ページ本文:
::::

アルティミシア城顛末記
うちの奥さんは、ちょっとしたこころのトラブルを抱えていて、外出することが困難である。従って、レジャーというとテレビ、ビデオの類しかない。マンネリも極まるので、あまり好きでなかったテレビゲームもやるようになった。しかし、自分でやるのはアクションゲームのごく一部であり、たいていは私に操作をさせる。後ろで見ていて「そこで右、危ない。すぐ戻る。早く。戻れ戻れ戻れ戻れ戻れ!ほら死んだじゃないか」などと罵倒してればそのうち先に進むという実に気楽な御身分である。
しかし、私もこういうのが嫌いじゃないので(ゲーム?罵倒?)、進んでやっているのだが、いつのまにか、子供たちも罵倒軍団の仲間入りをするようになってきた。「とうちゃん、トロイなあ」「なんかとうちゃんの戦略はおかしい」とこちらもいいたいことを言う。さすがに温厚な私も、子供に言われると、コントローラをほうりだして「そんなに言うならおまえたちやってみろ」とキレてしまう。子供の言うことは大抵あたっていて「そんな武器じゃ次で死ぬよ」と言われてそのとおり死ぬのでますます腹が立ってくるのだ。

::::

提供資料:
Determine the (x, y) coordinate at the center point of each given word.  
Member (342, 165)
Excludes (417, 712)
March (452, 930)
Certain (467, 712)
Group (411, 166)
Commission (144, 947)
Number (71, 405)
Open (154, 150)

::::

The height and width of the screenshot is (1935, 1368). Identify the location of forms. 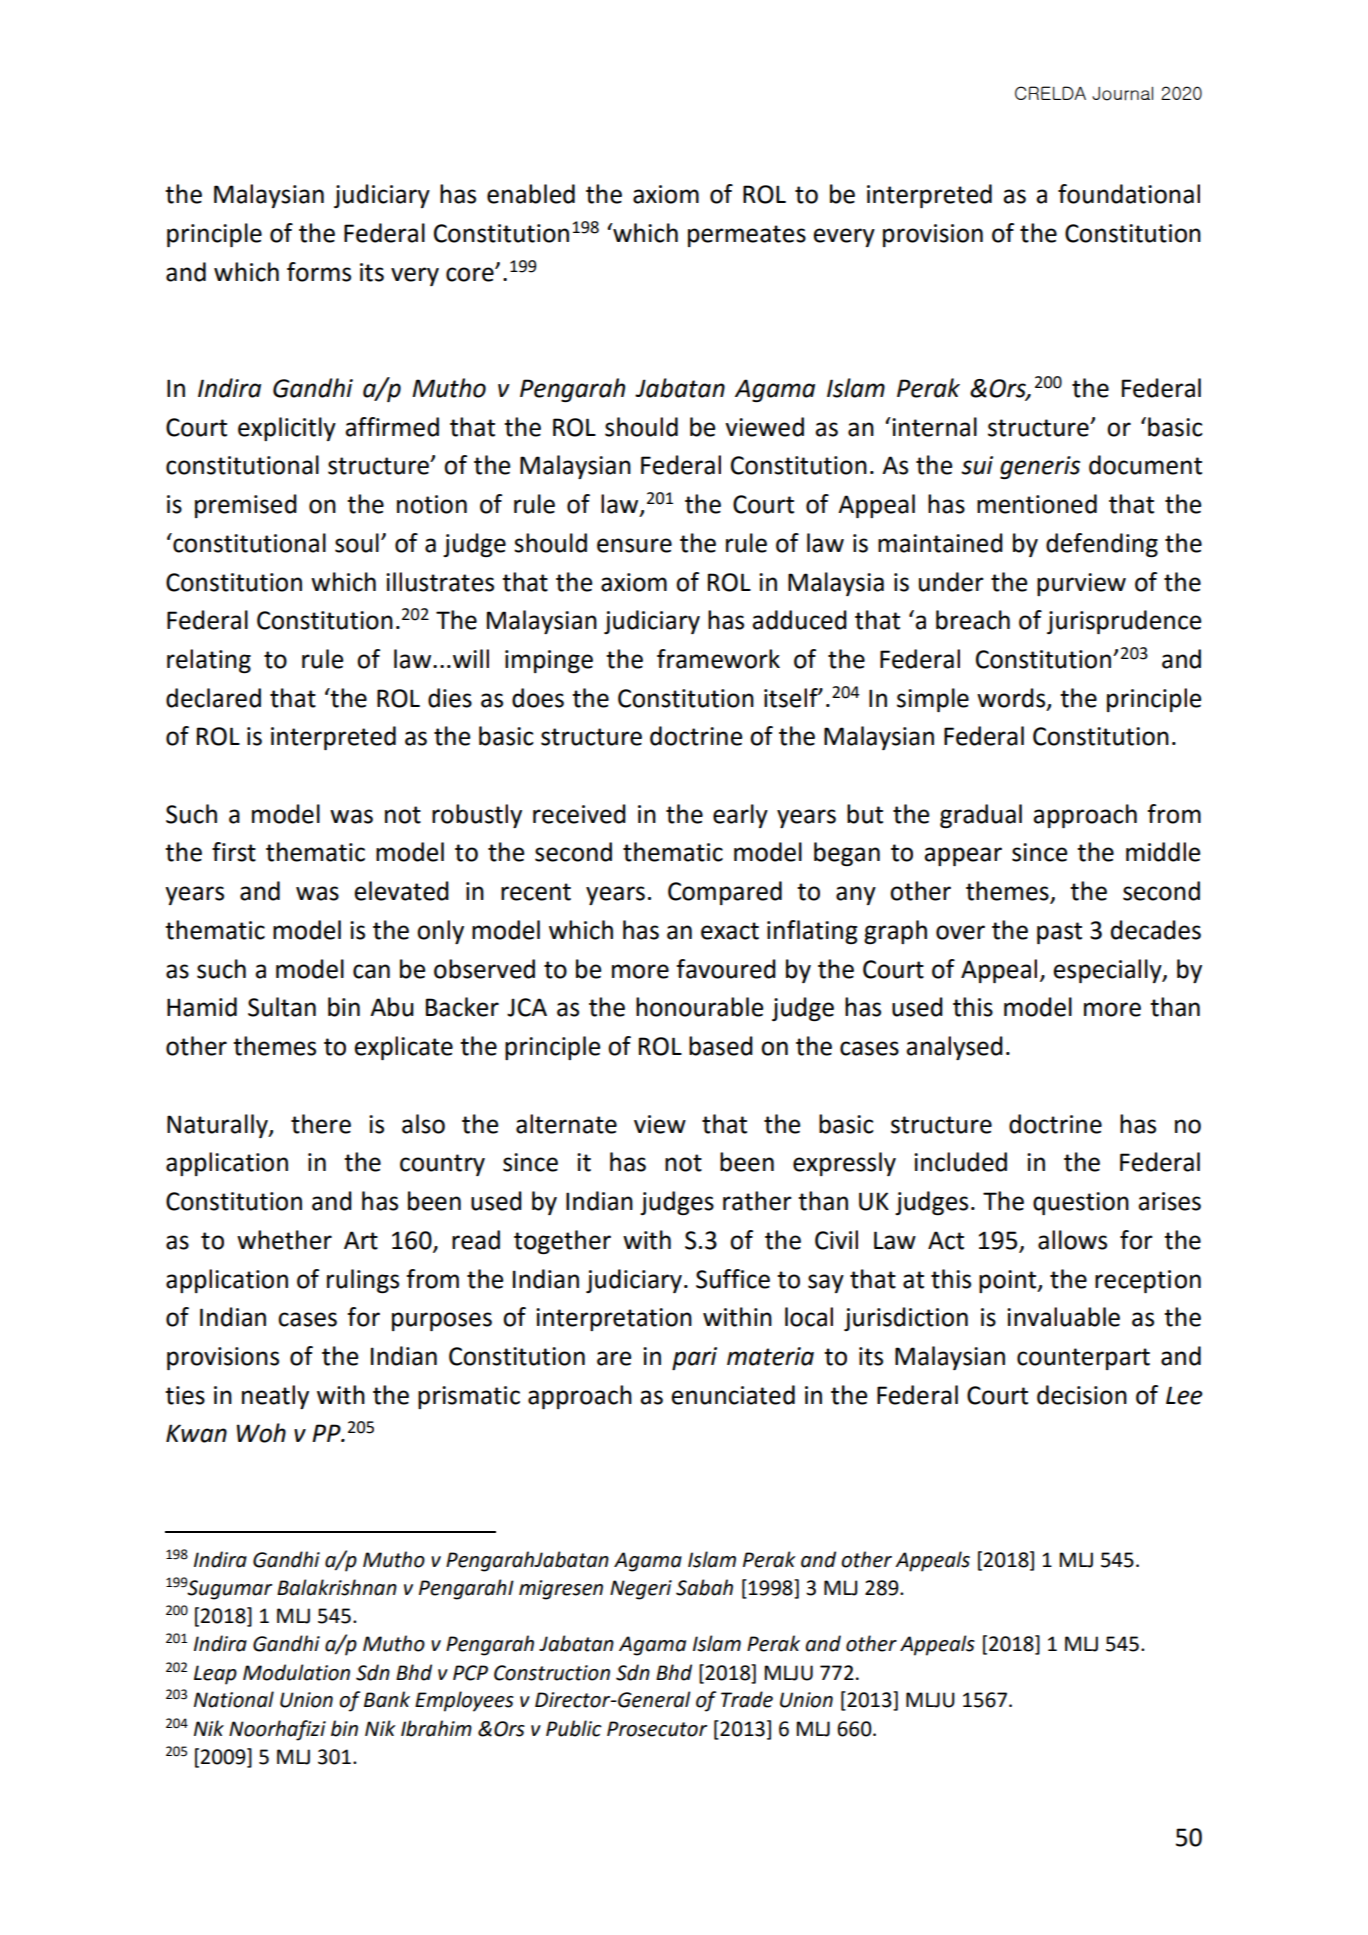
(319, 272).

::::

指示と条件:
ページ本文によると、筆者の奥さんが外出しにくいのはなぜですか。 ここまでの資料は参照しなくてかまいません。

課題への解答:
ちょっとしたこころのトラブルを抱えているからです。